Wednesday, January 14, 2015

One Recipe for an Inversion

Many people think that inversions form because air in the valley cools, and this can be a mechanism for inversion formation or strengthening at night, but the primary mechanism for the formation of the persistent inversions that plague us during the winter is the warming of air aloft following an incursion of cold air at low levels.  This isolates a pool of cold air within the valley that is too dense to mix efficiently with the lower density air aloft.  Given the limited heating by the sun from November to February, we're stuck with a cold airmass that gets increasingly polluted with time.

There are two major mechanisms that can contribute to the warming aloft.  The first is the horizontal transport of warm air, something that meteorologists call horizontal temperature advection. The second mechanism, which can be very important but is often under appreciated, is the sinking of air aloft.  

As air sinks, its pressure increases and it is warmed by compression at a known rate of 9.8 ºC/km (5.5 ºF/1000 ft).  Meteorologists sometimes call this subsidence warming.  Because the air originates at upper levels, it also tends to have low water vapor content and thus a low dewpoint.

This morning's sounding shows the tell-tale signs of subsidence warming.  A relatively deep valley cold pool is surmounted by a 2ºC inversion from 750 to about 700 mb.  Within the inversion layer, the dewpoint temperature drops dramatically and is very low (< -40ºC) at and just above the top of the inversion.  This is usually a dead giveaway that the air at the top of the inversion air is of subsided origin.

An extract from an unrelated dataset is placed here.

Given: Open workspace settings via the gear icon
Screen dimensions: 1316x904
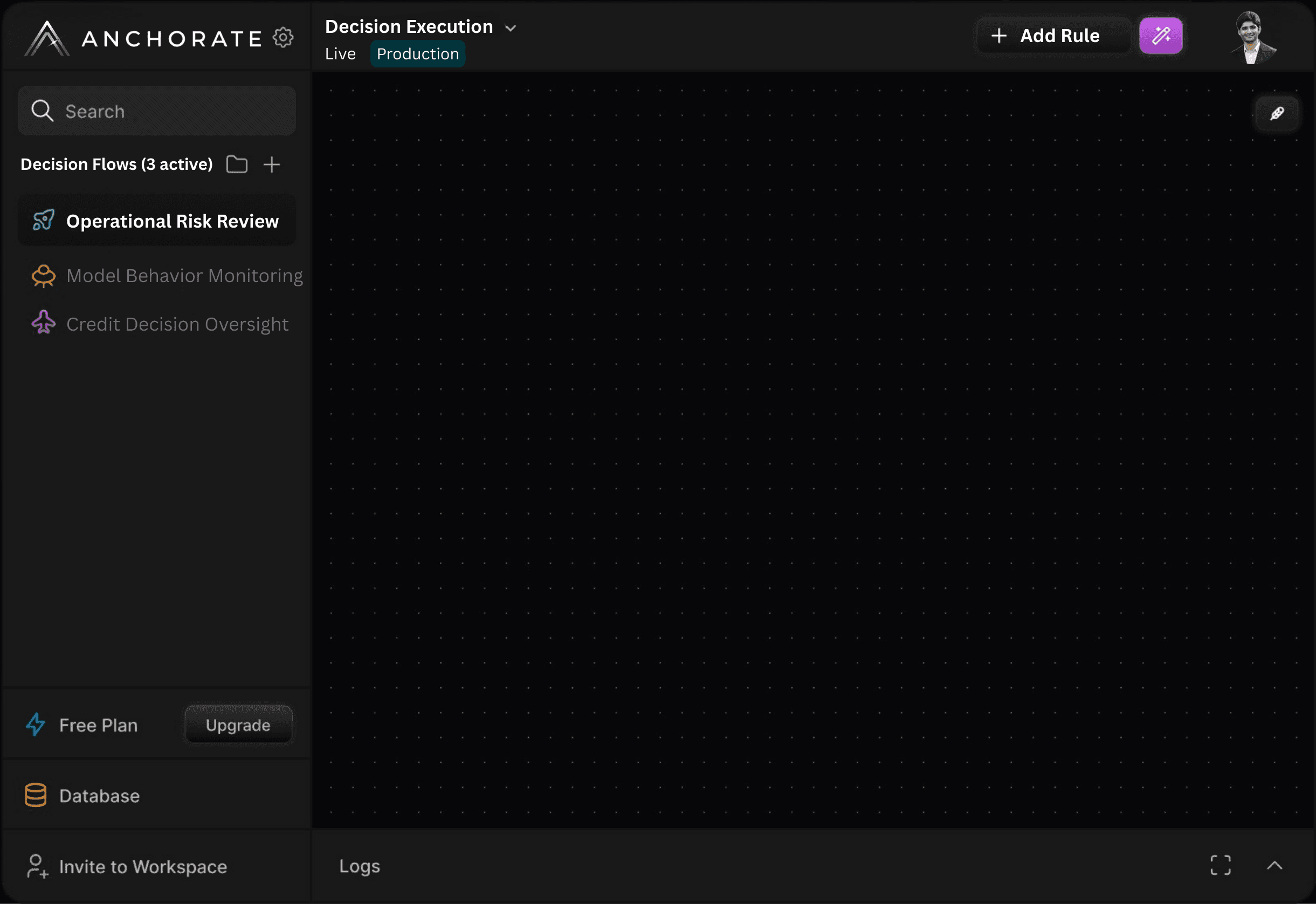Looking at the screenshot, I should point(284,37).
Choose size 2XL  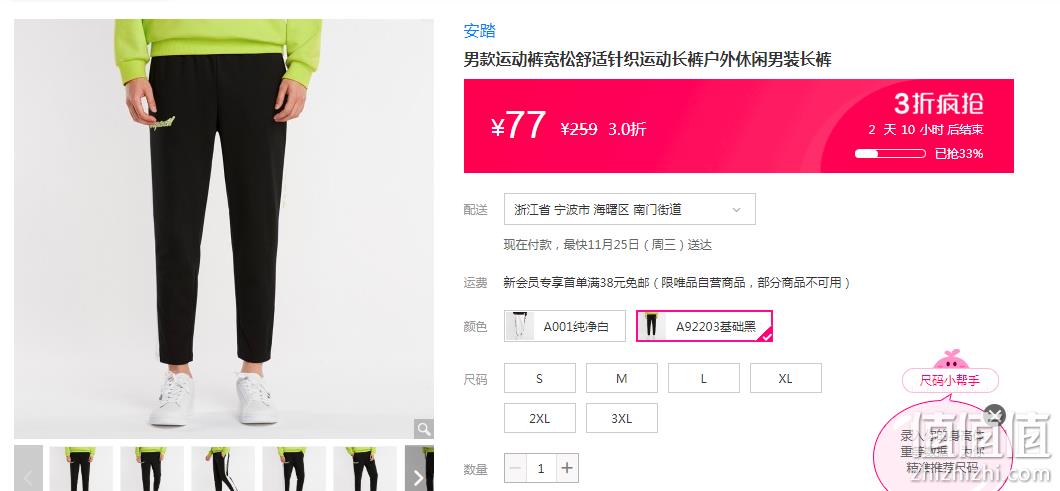[539, 418]
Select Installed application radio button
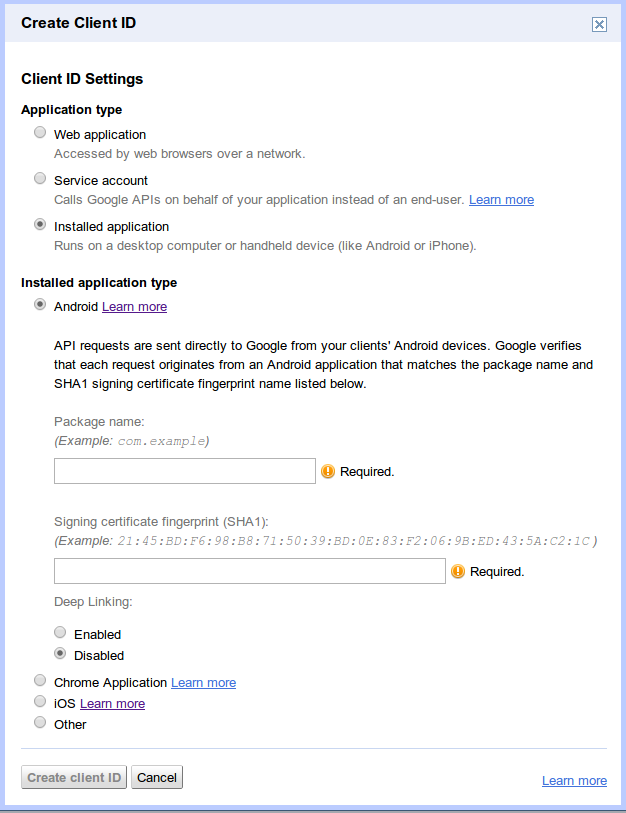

However, we also have additional evidence of sinking air aloft in the computer model analyses.  The 500-mb analysis for 0600 UTC, about 6 hours before the morning sounding was taken, shows that northern Utah was located beneath an area of strong sinking motion aloft in the wake of the 500-mb trough that gave us that great storm on Monday.  The yellow contours (a bit hard to see) show the areas of sinking motion.


Due to a large degree to this subsidence, the inversion will both strengthen and lower over the next 24 hours, leaving us trapped in an increasingly shallow layer of cold, stable air.  This inversion, however, may have some different characteristics than the last as it is very moist already, with wide spread low clouds.  More on the significance of those clouds perhaps in a future post.